In another embodiment, the method step of determining the duty cycle or frequency of the one or more power control signals may include adapting the duty cycle or frequency of the one or more power control signals based on the consumed power and the predetermined power proximate the certain position.
In another embodiment, the method step of adapting the duty cycle or frequency of the one or more power control signals may include adjusting the duty cycle or frequency of the one or more power control signals when the consumed power is different than the predetermined power proximate the certain position.
In another embodiment, the method step of adapting the duty cycle or frequency of the one or more power control signals may include increasing or decreasing the duty cycle or frequency of the one or more power control signals when the consumed power is respectively less than or greater than the predetermined power proximate the certain position.
In one embodiment, a controller for controlling a power supply signal delivered to light source device may include an obtainer circuit and an output circuit. The obtainer circuit may be configured to obtain one or more power control signals based on a portion of a power delivery profile of the light source device that corresponds to a certain position in an operation phase of the light source device. The power delivery profile may represent predetermined power to be delivered to the light source device in the operation phase of the light source device. Also, each power control signal may be related to the predetermined power to be delivered to the light source device proximate a corresponding position in the operation phase of the light source device and the certain position may be determined based on a certain time in the operation phase of the light source device. Further, the output circuit may be configured to output the one or more power control signals proximate the certain position to control the power supply signal delivered to the light source device so that a power consumed by the light source device corresponds to the predetermined power to be delivered to the light source device proximate the certain position.
In another embodiment, the obtainer circuit may be further configured to determine the certain position in the operation phase of the light source device.

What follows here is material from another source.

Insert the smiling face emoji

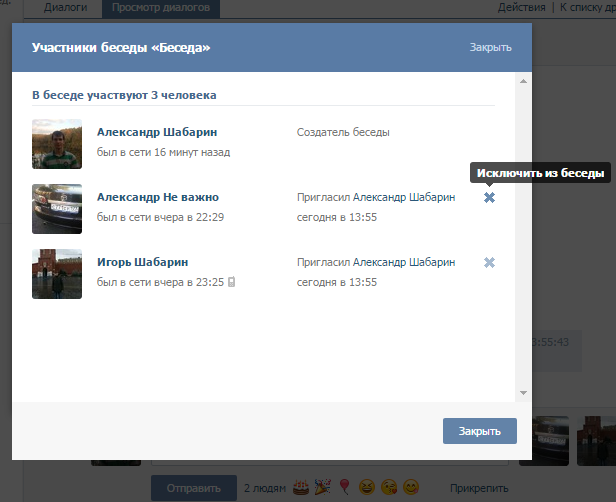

In another embodiment, the controller may include a receiver circuit. The receiver circuit may be configured to receive an indication of the time in the operation phase of the light source device. In response to receiving the indication of the time in the operation phase of the light source device, the obtainer circuit may be configured to determine the certain position in the operation phase of the light source device based on the indication of the time.
In another embodiment, the obtainer circuit may be further configured to determine a duty cycle or frequency of the one or more power control signals based on the portion of the power delivery profile that corresponds to the certain position. The duty cycle or frequency of each power control signal is related to the predetermined power to be delivered to the light source device proximate the certain position. In addition, the obtainer circuit may be further configured to generate the one or more power control signals based on the determined duty cycle or frequency.
In another embodiment, the obtainer circuit may be further configured to adapt the duty cycle or frequency of the one or more power control signals based on the consumed power and the predetermined power proximate the certain position.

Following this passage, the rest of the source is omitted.